Alaska Energy Metals (TSX-V: AEMC)(OTC: AKEMF) CEO Greg Beischer on Advancing the Flagship, 100%-owned Nikolai Nickel Project in Interior Alaska via the Drill-Bit in 2024


Gerardo Del Real: This is Gerardo Del Real with Resource Stock Digest. Joining me today for a well, well overdue catch-up is the president & CEO of Alaska Energy Metals — Mr. Greg Beischer. Greg, Happy New year to you… how are you today, sir?

Greg Beischer: Happy 2024, Gerardo. Glad to be back on the show.

Gerardo Del Real: Well listen, we talked a bit off-air, and we were chatting about some of the gains that we've had personally. I've done extremely well getting in early with lithium stocks before the recent consolidation, and I think we're due for a second leg up or a third leg up in the lithium space soon. 

Did really, really well for myself and subscribers catching the uranium uptick when it was first starting with uranium at like US$20 a pound. Now, it's surging towards the US$100 level and potentially going to US$200 a pound. 

And so I thought it would be a great time to have you on to talk about nickel and nickel-copper but specifically nickel because I think it's one of those commodities that isn't getting the kind of attention that it should get. 

If you're a contrarian speculator that likes to position early, you have yourself a project in the Nikolai Project that I think is one of two things… and you touched on it off-air. It probably either gets bought out or you're going to build this thing. 

But I wanted to have you on just to get an update there. And before we talk Alaska Energy Metals, specifically, and Nikolai, I'd love to talk about the macro on nickel and how you view that.

Greg Beischer: Sure. It has been great. I've been gratified in the uranium space with my personal investing for years. I just pecked away at various companies that I liked all through that low price environment. And then, it seemed like it didn't take but a week or two and all of a sudden I was up 30%. And now, it's 50%, 60%, and 70% and more, and we're barely getting started with that bull market. 

I'm very hopeful on gold and silver. I have been for just as long, and so waiting for the day. But I think gold and silver are going to have their day. And for me, I'm not a lithium investor; haven't been. I don't really know why but it's been gratifying to see people make lots of money at it.

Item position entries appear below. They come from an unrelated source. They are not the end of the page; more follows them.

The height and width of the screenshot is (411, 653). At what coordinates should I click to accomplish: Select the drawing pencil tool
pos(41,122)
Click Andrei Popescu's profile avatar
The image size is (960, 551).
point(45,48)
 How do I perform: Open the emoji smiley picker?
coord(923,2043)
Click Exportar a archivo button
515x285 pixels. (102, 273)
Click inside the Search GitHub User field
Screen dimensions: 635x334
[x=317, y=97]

But to come around to nickel, the United States Department of Energy has identified lithium and nickel as the two most critical metals for an energy transition but also for the risk of supply. And, I generally agree with that, since, in the case of nickel, there's a brand new use for the metal. And like lithium, it's electric vehicle batteries. 

There are 64 pounds of nickel in every brand new average passenger car electric vehicle… so that's a great big new use on top of the base use, which is stainless steel. Of course, you just mix a bit of nickel and chrome, alloy it with the iron, and you've got stainless steel and it's ubiquitous. As our population grows, so does the demand for stainless steel. There are a myriad of other uses for nickel, which is a very special metal, and now a whole brand new major use coming.

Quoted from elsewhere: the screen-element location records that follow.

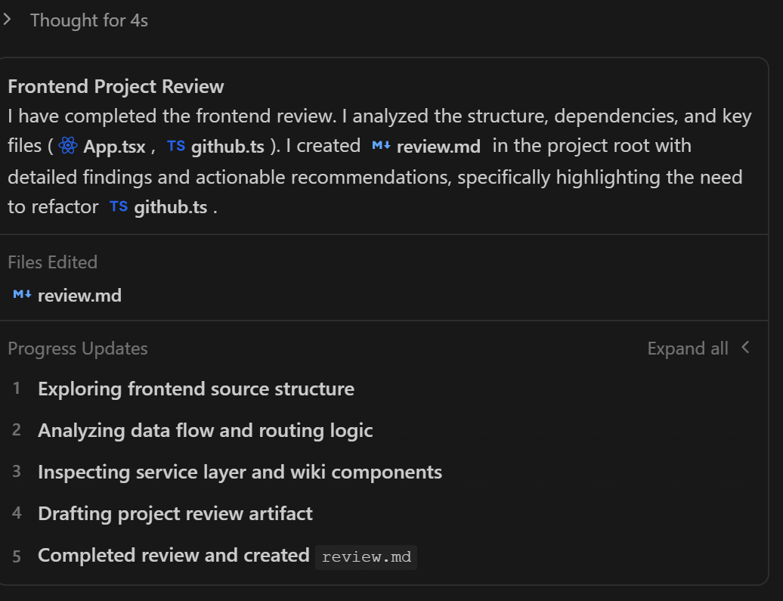
Task: Expand the "Thought for 4s" chevron
Action: tap(7, 20)
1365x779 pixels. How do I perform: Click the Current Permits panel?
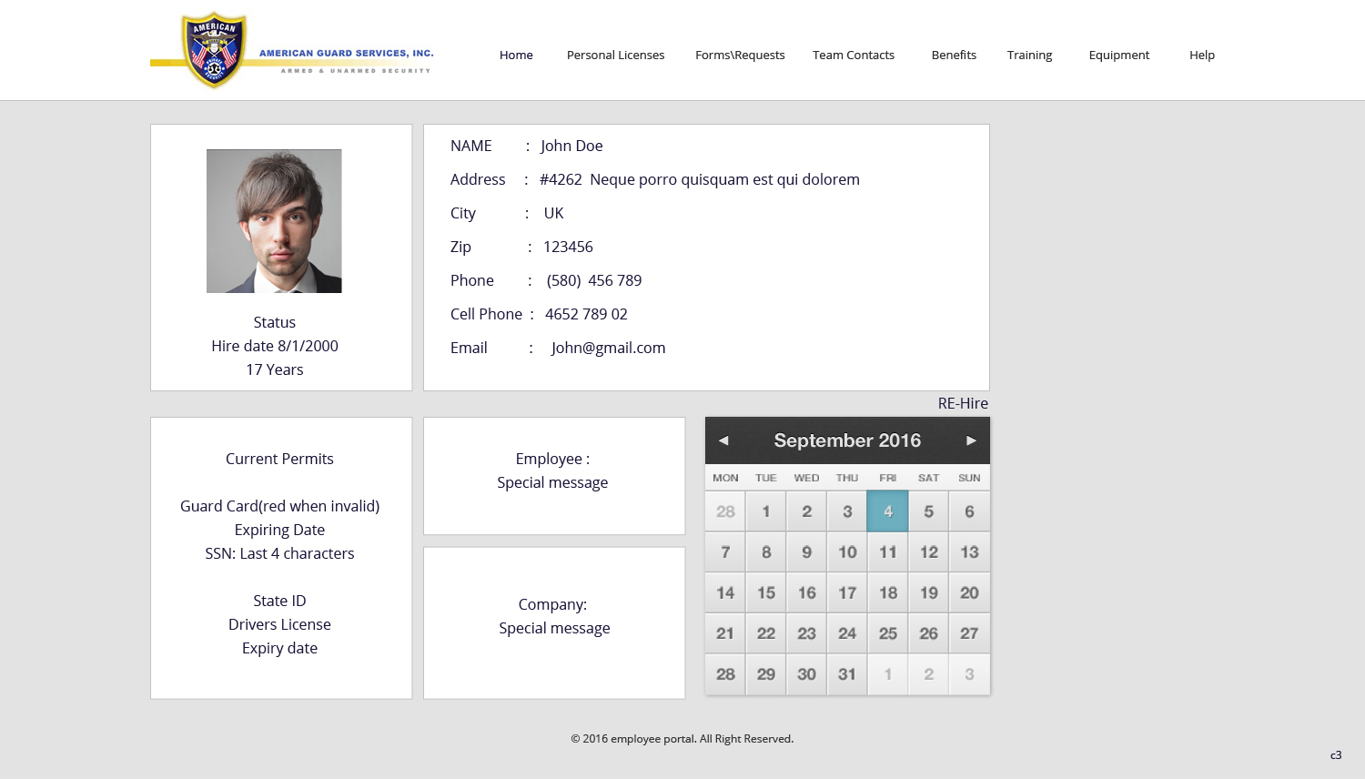coord(279,459)
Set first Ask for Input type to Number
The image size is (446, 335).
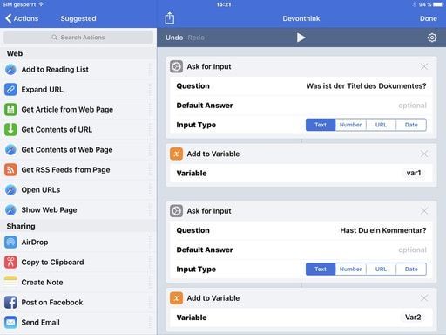tap(350, 125)
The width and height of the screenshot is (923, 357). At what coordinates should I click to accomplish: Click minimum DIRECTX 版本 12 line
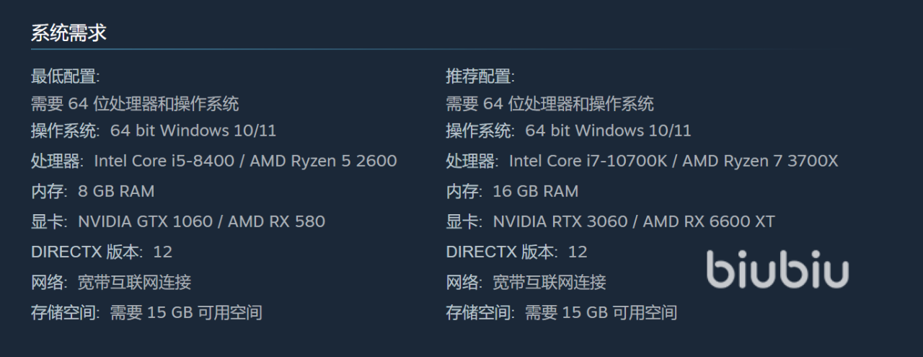(x=102, y=252)
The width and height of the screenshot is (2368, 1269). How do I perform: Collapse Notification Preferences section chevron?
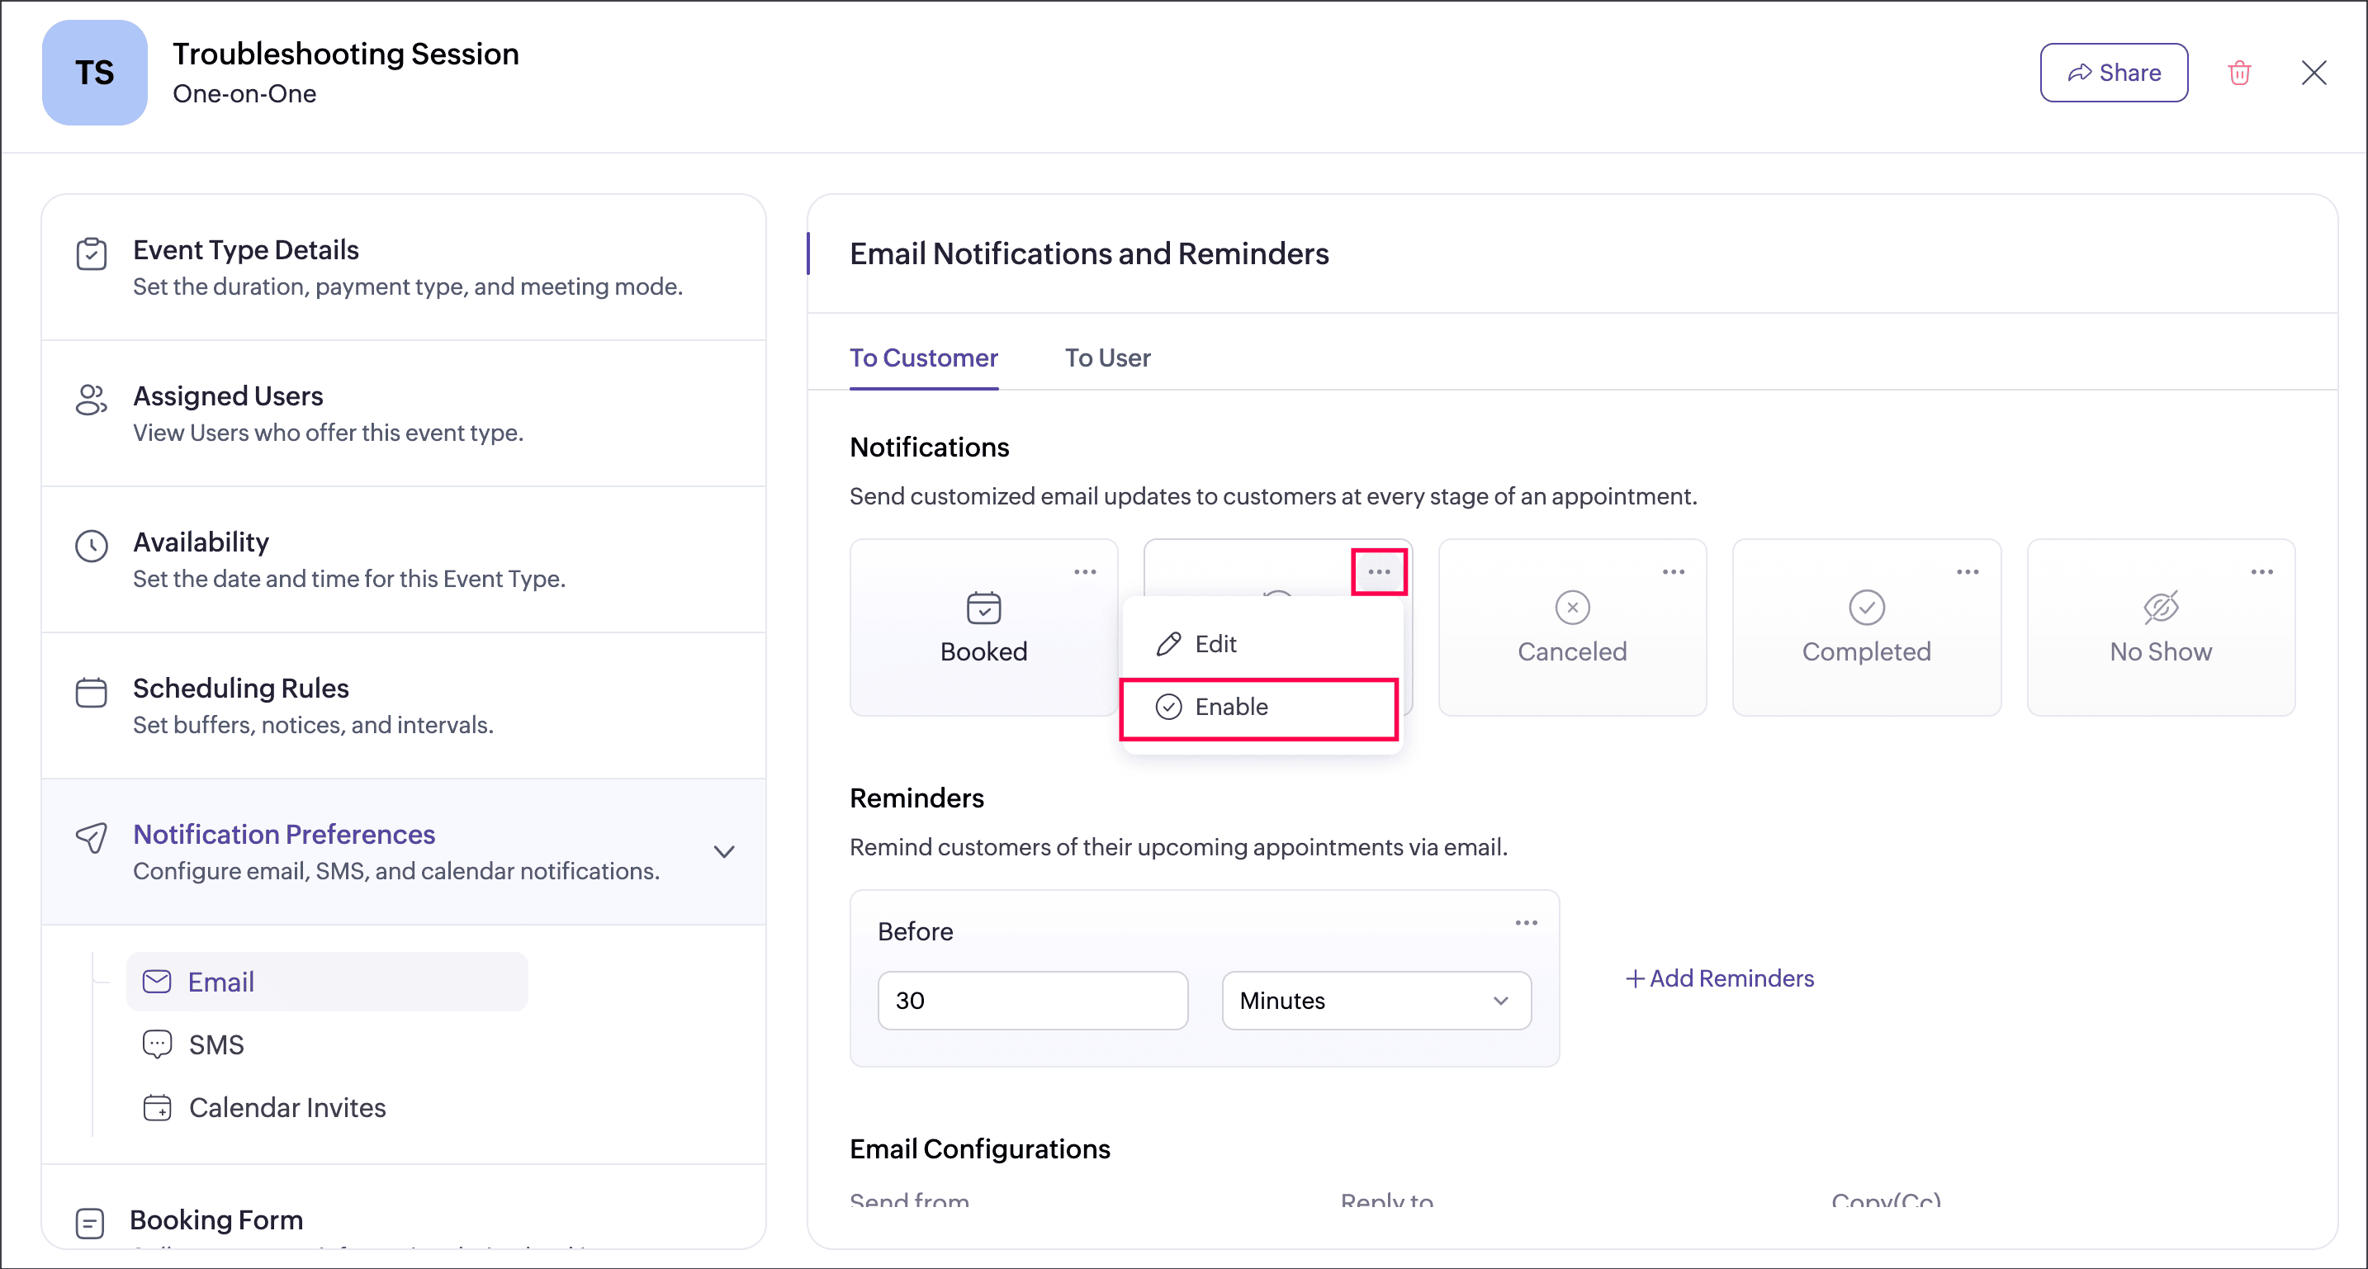[724, 852]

But as a geologist, I know that nickel is a hard metal to find. I spent a lot of my career looking for it. My first career as a young geologist was with Inco; at the time, the largest nickel mining company in the world. So I know something about the geology of magmatic nickel deposits. 

And it seems like we, as an industry, have recognized that lithium is very, very important for electric vehicle batteries. And we, as geologists, have been searching for it for maybe 10 or 12 years now. But the thing is, we're finding it in a lot of places, and I'm very confident in our mining industry to ramp up and put into production all of the lithium that we need.

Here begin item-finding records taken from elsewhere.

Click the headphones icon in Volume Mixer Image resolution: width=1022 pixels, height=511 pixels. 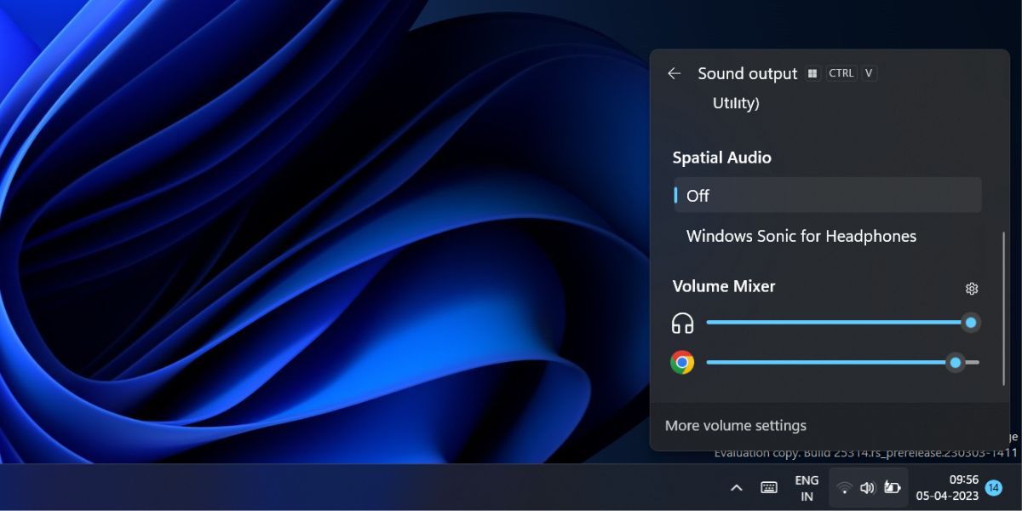pos(681,324)
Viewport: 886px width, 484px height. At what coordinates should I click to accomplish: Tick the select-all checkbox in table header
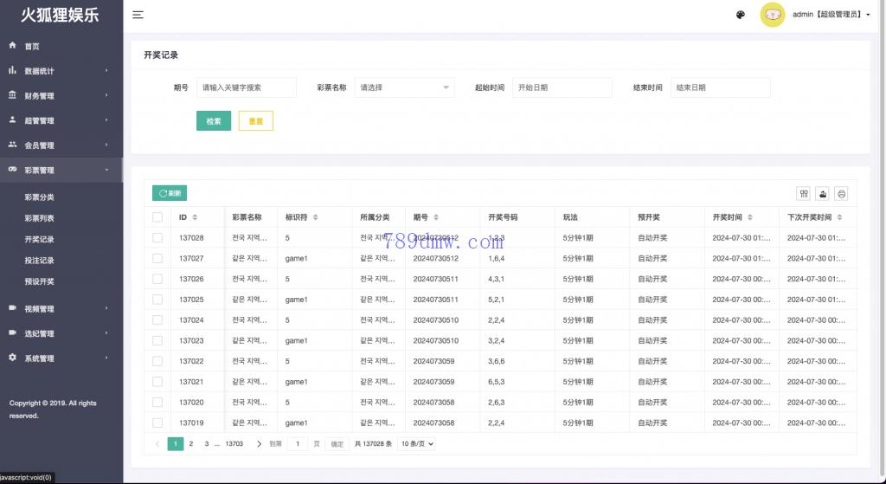157,217
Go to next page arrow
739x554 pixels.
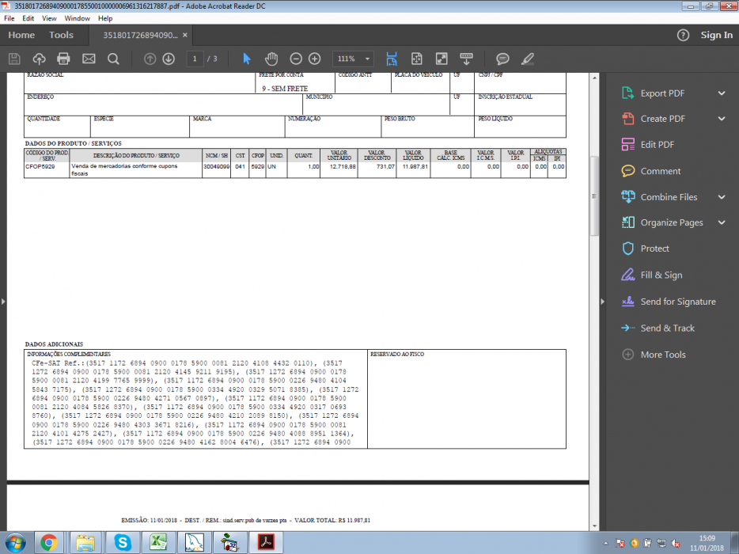tap(169, 59)
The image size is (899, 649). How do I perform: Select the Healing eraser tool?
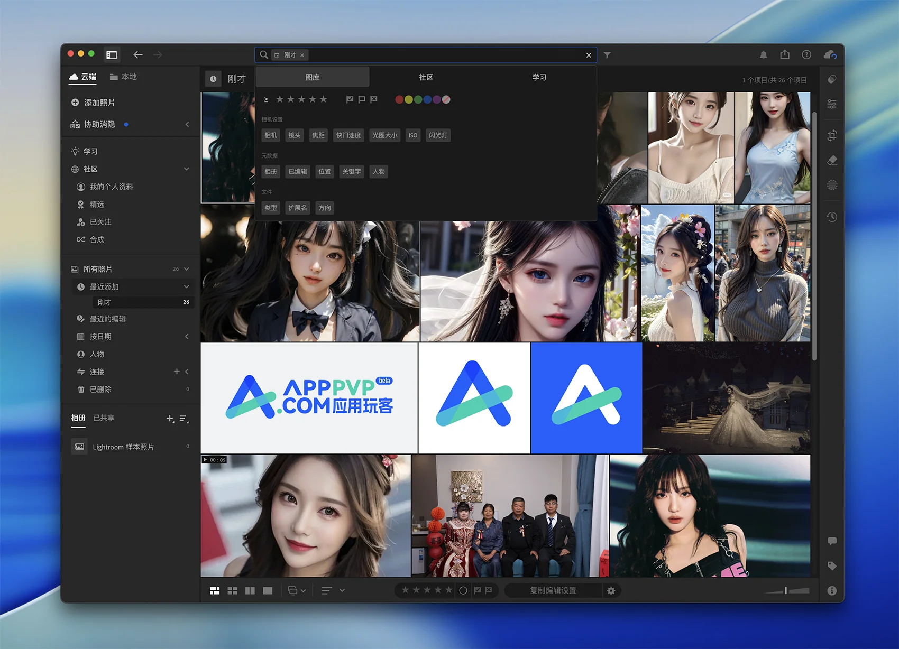(x=832, y=160)
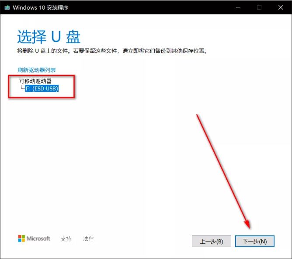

But I'm not so sure about nickel because I know how hard it is to find. Rich deposits of nickel are really rare. The last discovery of global significance was over 30 years ago in Voisey's Bay, Labrador, Canada. And it's not that geologists haven't been looking over the last 30 years. 

And nickel companies are starting; new ones are starting to form. And the industry is starting to look harder for nickel because they see the demand crunch coming. But the chances of finding another globally significant, massive-sulfide nickel deposit like Voisey's Bay are low. And so that leads me to where we are with Alaska Energy Metals.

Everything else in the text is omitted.